American-bred Thoroughbred racehorse

Menow (1935-1964) was an American Thoroughbred racehorse. He won several important races in 1937, when he was voted American Champion Two-Year-Old Male Horse.

==Background==
Bred and raced by Hal Price Headley, Menow was foaled on May 19, late in the year for a Thoroughbred racehorse. His dam was Headley's Alcibiades, who was the U.S. Champion two-year-old filly of 1929 and the Champion three-year-old filly of 1930.

Menow's English-born sire, Pharamond, was owned and raced by Lord Derby, who sold him in 1928 to an American syndicate led by Hal Price Headley. He was registered in the United States as Pharamond II. Headley brought him to stand at stud at his Beaumont Farm in Lexington Kentucky.

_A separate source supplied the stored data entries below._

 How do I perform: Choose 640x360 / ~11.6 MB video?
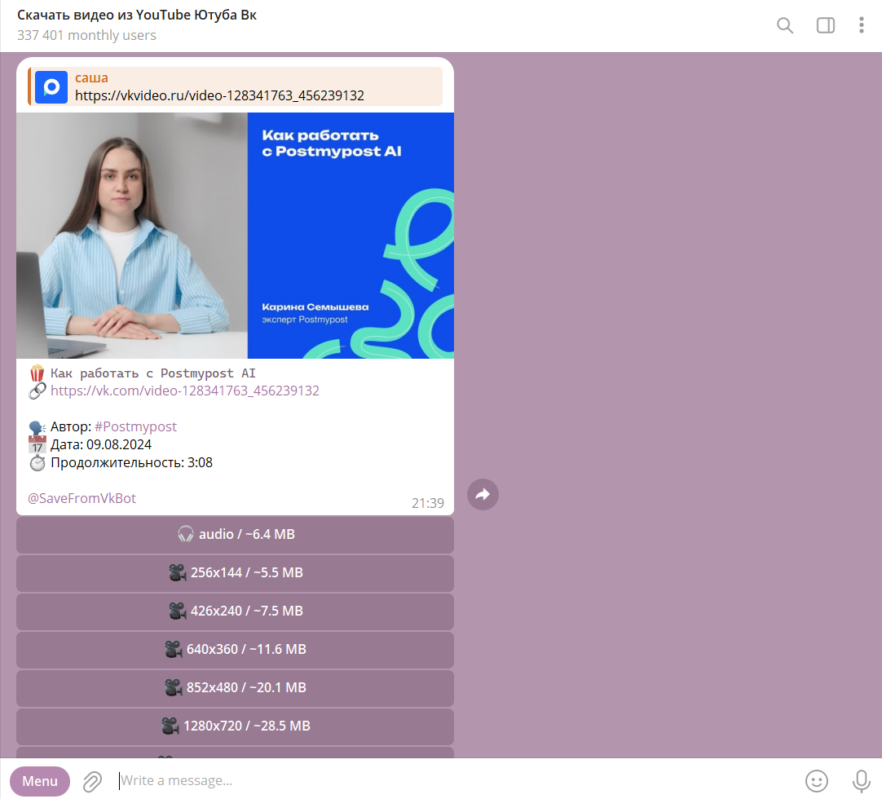click(x=235, y=649)
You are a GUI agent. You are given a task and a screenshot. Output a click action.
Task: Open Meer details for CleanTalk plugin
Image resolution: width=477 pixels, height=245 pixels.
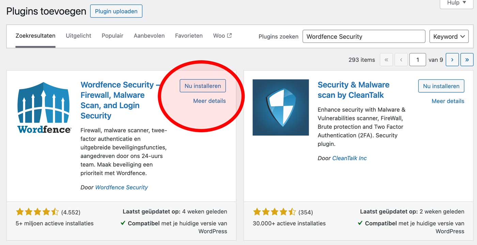(x=448, y=101)
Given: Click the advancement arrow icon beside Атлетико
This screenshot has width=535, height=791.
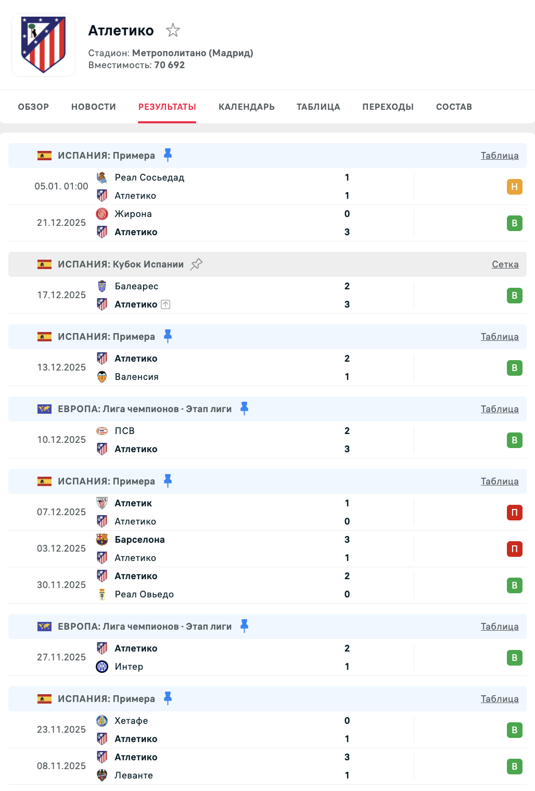Looking at the screenshot, I should [165, 304].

He was trained by Hal Price Headley's nephew, Duval.

==Racing career==
As a two-year-old, Menow won the 1937 Champagne Stakes in September, although most attention was given to the favorite Skylarking who had to be put down after his leg snapped. In October, Menow set a world record for six-and-one-half furlongs on a straight dirt course in winning the Belmont Futurity Stakes by four lengths. His 1937 performances earned him American Champion Two-Year-Old Male Horse honors.

In 1938, Menow finished third in the Kentucky Derby to Lawrin and third to Dauber in the Preakness Stakes. His handlers then skipped the much longer Belmont Stakes. In July, Menow won the mile-and-an-eighth Massachusetts Handicap by nine lengths, defeating 1937 Triple Crown champion War Admiral. His other wins included the one mile Withers Stakes at New York's Aqueduct Racetrack and the mile-and-a-sixteenth Potomac Handicap at Havre de Grace Racetrack in Havre de Grace, Maryland. Menow ended his career having bowed in both forelegs while finishing third to Seabiscuit in the Havre de Grace Handicap.

==Stud record==
Retired to stand at stud for the 1939 season at his owner's Beaumont Farm in Kentucky, Menow proved a successful sire, getting thirty-two stakes winners including:
- Capot (b. 1946) - won 1949 Preakness and Belmont Stakes. Co-American Horse of the Year (1949)
- Ruhe (b. 1948) - won Arkansas Derby, Blue Grass Stakes, Equipoise Mile Handicap, Forerunner Stakes, Hawthorne Juvenile Stakes
- Tom Fool (b. 1949) - American Horse of the Year (1953), U.S. Racing Hall of Fame inductee
- Askmenow (b. 1940) - American Champion Two-Year-Old Filly (1942). Won Selima Stakes, Pimlico Oaks, Arlington Matron Handicap and defeated colts in the 1943 American Derby

Menow was also the damsire of High Voltage, the 1954 American Champion Two-Year-Old Filly.

Menow died at age twenty-nine in 1964 and is buried at Mill Ridge Farm in Lexington. Built on a parcel from Beaumont Farm, Mill Ridge was owned by Hal Price Headley's daughter Alice Headley Chandler and her husband, John.